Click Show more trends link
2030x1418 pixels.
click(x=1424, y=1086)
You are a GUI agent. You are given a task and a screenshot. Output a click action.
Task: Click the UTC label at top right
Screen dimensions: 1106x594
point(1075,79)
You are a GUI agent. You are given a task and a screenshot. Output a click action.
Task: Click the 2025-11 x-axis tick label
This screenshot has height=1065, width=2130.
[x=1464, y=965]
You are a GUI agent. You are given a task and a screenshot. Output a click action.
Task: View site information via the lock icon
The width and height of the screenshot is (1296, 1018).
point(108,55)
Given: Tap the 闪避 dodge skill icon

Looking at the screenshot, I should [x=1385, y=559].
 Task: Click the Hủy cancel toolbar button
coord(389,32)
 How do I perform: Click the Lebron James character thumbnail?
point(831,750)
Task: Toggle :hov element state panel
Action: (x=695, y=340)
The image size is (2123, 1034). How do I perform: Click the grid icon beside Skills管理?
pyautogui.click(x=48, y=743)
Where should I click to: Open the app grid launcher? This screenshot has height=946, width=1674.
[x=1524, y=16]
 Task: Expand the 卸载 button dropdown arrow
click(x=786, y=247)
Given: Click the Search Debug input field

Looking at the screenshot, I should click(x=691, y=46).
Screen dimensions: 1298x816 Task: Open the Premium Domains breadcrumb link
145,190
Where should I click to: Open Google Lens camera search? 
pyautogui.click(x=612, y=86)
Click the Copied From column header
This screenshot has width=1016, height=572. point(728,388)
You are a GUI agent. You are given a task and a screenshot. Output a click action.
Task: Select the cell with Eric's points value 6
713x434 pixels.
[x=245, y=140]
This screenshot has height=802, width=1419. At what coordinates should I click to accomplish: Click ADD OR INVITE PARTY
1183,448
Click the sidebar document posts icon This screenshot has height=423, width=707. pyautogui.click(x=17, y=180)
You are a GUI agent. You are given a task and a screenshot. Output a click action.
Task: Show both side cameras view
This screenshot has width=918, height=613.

◆ WORK TASK:
Wherever the string "Show" appears in a line of the records above, copy that line.

◆ COMPLETED TASK:
Click Show more trends link
Task: Show both side cameras view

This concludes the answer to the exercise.